I have the Firestore to BigQuery extension installed and working in my environment. I have it streaming all the documents in a collection to BigQuery. It works well, when I create a doc, append a doc or delete a doc in Firestore, the extension dually mirrors the change. Whilst keeping the extension's create and append functions, I want to remove the delete functionality. I'm using Firestore to record the user's actions - each doc contains all the details from the user's session. This data is written and appended into BigQuery for analysis. In certain circumstances the user can delete their session data which then deletes the doc from Firestore. I want to stop the extension then removing the data from BigQuery. How can I do this? Is it a permissions thing or is there a way of configuring the extension not to delete the datas?


Solution

  • Is it a permissions thing or is there a way of configuring the extension not to delete the datas?

    No it is not a matter of permission nor a matter of configuration (see here all the parameters that you can configure). You simply cannot configure the extension to have this "behaviour".

    I can see two possible solutions:

    1. Adapt the code of the BigQuery view which represents the current state of the data within your collection:

    As explained in the Extension doc:

    The extension creates and updates a dataset containing the following two BigQuery resources:

    1/ A table of raw data that stores a full change history of the documents within your collection.

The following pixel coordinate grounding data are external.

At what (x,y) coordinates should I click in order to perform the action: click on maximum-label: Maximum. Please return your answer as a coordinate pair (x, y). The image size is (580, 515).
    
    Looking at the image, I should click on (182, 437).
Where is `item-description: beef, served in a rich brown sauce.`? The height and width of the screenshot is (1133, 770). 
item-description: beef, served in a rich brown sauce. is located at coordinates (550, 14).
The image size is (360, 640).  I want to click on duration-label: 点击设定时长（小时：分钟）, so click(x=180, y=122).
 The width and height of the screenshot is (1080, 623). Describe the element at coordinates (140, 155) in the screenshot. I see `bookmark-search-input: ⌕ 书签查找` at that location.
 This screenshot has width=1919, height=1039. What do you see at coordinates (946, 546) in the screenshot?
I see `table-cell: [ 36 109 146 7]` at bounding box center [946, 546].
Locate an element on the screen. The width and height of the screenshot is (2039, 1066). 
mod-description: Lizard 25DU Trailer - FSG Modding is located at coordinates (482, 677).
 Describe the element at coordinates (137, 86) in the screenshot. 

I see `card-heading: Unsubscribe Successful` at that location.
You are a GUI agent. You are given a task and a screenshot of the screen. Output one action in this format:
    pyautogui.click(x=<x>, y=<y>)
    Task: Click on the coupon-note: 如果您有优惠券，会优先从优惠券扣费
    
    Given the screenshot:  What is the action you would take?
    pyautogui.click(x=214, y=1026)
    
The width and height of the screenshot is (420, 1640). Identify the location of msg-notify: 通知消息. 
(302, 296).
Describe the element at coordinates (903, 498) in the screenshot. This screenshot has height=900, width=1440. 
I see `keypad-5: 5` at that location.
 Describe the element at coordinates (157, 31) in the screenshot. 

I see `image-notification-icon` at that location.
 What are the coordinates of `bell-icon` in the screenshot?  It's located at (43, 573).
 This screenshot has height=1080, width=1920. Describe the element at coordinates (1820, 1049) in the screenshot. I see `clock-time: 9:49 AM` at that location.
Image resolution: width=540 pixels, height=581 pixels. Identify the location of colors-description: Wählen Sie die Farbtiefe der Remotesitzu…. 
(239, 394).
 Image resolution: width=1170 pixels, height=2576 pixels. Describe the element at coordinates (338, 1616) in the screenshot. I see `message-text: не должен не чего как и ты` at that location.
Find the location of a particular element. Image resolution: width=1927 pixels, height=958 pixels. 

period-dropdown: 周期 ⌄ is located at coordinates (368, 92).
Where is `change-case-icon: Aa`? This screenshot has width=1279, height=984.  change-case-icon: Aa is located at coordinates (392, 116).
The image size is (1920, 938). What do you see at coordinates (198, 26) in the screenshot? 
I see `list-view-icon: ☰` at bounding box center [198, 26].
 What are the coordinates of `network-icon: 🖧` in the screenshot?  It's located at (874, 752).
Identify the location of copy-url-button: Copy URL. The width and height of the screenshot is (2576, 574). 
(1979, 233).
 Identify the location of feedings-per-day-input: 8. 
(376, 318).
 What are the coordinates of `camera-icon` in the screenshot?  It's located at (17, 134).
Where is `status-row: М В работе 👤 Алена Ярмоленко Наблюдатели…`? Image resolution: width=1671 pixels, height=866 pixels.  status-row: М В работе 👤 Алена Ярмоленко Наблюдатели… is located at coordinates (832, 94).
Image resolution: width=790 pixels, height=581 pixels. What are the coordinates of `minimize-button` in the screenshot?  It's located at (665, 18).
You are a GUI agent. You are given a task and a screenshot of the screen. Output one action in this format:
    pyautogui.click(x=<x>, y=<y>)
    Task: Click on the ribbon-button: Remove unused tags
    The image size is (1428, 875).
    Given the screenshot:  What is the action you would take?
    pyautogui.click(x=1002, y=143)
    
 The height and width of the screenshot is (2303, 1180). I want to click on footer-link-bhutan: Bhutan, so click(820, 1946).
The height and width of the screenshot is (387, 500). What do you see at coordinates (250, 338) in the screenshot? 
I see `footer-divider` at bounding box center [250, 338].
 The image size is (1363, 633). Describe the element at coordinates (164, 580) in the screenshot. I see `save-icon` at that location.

This table includes a number of metadata fields so that BigQuery can display the current state of your data. The principle metadata fields are timestamp, document_name, and the operation for the document change.

    2/ A view which represents the current state of the data within your collection. It also shows a log of the latest operation for each document (CREATE, UPDATE, or IMPORT).

    In the BigQuery console (in the Google Cloud console) you'll find the code of the view: Select the view (it has the _raw_latest suffix) and click on the "Detail" tab: You'll find the view SQL code which is as follows:

    -- Retrieves the latest document change events for all live documents.
    --   timestamp: The Firestore timestamp at which the event took place.
    --   operation: One of INSERT, UPDATE, DELETE, IMPORT.
    --   event_id: The id of the event that triggered the cloud function mirrored the event.
    --   data: A raw JSON payload of the current state of the document.
    --   document_id: The document id as defined in the Firestore database
    SELECT
      document_name,
      document_id,
      timestamp,
      event_id,
      operation,
      data,
      old_data
    FROM
      (
        SELECT
          document_name,
          document_id,
          FIRST_VALUE(timestamp) OVER(
            PARTITION BY document_name
            ORDER BY
              timestamp DESC
          ) AS timestamp,
          FIRST_VALUE(event_id) OVER(
            PARTITION BY document_name
            ORDER BY
              timestamp DESC
          ) AS event_id,
          FIRST_VALUE(operation) OVER(
            PARTITION BY document_name
            ORDER BY
              timestamp DESC
          ) AS operation,
          FIRST_VALUE(data) OVER(
            PARTITION BY document_name
            ORDER BY
              timestamp DESC
          ) AS data,
          FIRST_VALUE(old_data) OVER(
            PARTITION BY document_name
            ORDER BY
              timestamp DESC
          ) AS old_data,
          FIRST_VALUE(operation) OVER(
            PARTITION BY document_name
            ORDER BY
              timestamp DESC
          ) = "DELETE" AS is_deleted
        FROM
          `...`
        ORDER BY
          document_name,
          timestamp DESC
      )
    WHERE
      NOT is_deleted
    GROUP BY
      document_name,
      document_id,
      timestamp,
      event_id,
      operation,
      data,
      old_data
    

    Remove the following WHERE clause

    WHERE
      NOT is_deleted
    

    and the following statement

          FIRST_VALUE(operation) OVER(
            PARTITION BY document_name
            ORDER BY
              timestamp DESC
          ) = "DELETE" AS is_deleted
    

    and it should do the trick.

    Note that the data of the deleted doc will be in the old_data column and not in the data one. Also note that you can very well create a new view based on the adapted SQL code and let the initial view (created by the extension) untouched.

    2. Use an intermediary Collection

    Instead of configuring the extension on your "actual" collection, just create another collection and mirror, in this new collection, all the document creations and updates but not the deletions.

    To do the mirroring you use a Cloud Function that copies any new document from the main actual collection to the mirrored collection, as well as update a mirrored document each time its corresponding doc changes in the main actual collection.


    A third approach, much more complex, would be to adapt the code of the extension: The code is open source and available here. Adapt it to avoid deleting the Big Query records when a Firestore doc is deleted and deploy it as your own Cloud Function.

    I would advise going with the first solution.